The Smitht-Mundt Act does not define or use the word propaganda.
As the Smith-Mundt ban on domestic dissimination has been tightened over the years by subsequent legislation, Section 501 has been challenged on several grounds.
Many argue that the introduction of the internet and related advances in communication technologies have rendered the prohibition on domestic propaganda anachronistic. U.S. cultural and information programs meant for foreign audiences are now readily accessible via the web.
In 1994 when the USIA launched its Internet service, providing access to the text of news dispatches, and audio feeds from VOA radio programs, Senator Jesse Helms objected on the grounds that it violated the Smith Mundt Act. In response, the USIA moved these services from a domestic to a foreign server. Employees of overseas and cultural programs were also forbidden from giving out the URL address of their websites to US citizens. However, these websites remain easily accessible via google and other internet search engines.
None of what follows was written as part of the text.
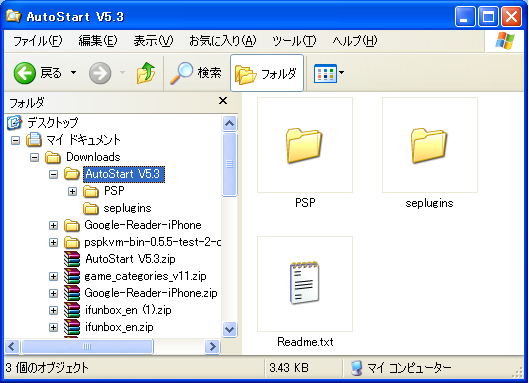Toggle the Folders pane button
This screenshot has height=383, width=529.
click(x=267, y=73)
Others have challenged Smith Mundt on the grounds that it violates the Freedom of Information Act. In February 1996, Essential Information, Inc., a non-profit citizen activist group founded in 1982 by Ralph Nader asked the USIA for six months records. The USIA refused citing the Smith Mundt Act as the reason for noncompliance. Essential Information Inc. then filed suit. In November 1996 the federal District Court in Washington, D.C., ruled that the Smith-Mundt Act is one of the statutes requiring confidentiality addressed in the FOI Act's Exemption 3.
Smith-Mundt has taken on a new role in recent years with the expansion of "public affairs" activities throughout government. Each new program now includes a PA component, whose primary task is coordinating with Capitol Hill and conducting media relations domestically. Career PD officials in the field are expected to support these operations with regular feeds in the form of "success stories" for publication in the U.S. The U.S. Agency for International Development has developed its own international PA system, which largely bypasses State's "PD" network that formally comes under Smith-Mundt. The President's Emergency Plan for AIDS Relief (PEPFAR), housed in State, expressly demands that PAOs feed its domestic pipeline such stories, whose original ostensible purpose was to serve as overseas press releases -- the Smith-Mundt figleaf. The current head of its PA operation served as a political appointee press officer in Baghdad, where her primary task was handling U.S. media and Congressional liaison offices; she views this as the primary responsibility of all PAOs everywhere. Similar pressures now flow from other State offices. Rather than promote PD in the field, using informed local expertise, PAOs now are viewed as campaign cogs to buttress policies back home. Smith-Mundt is the only legal obstacle to this growing practice, and a weak one at that since non-State offices have a free hand.
Smith Mundt and the Fulbright Hays Act (1961) are considered to be the corner stones of United States public diplomacy legislation.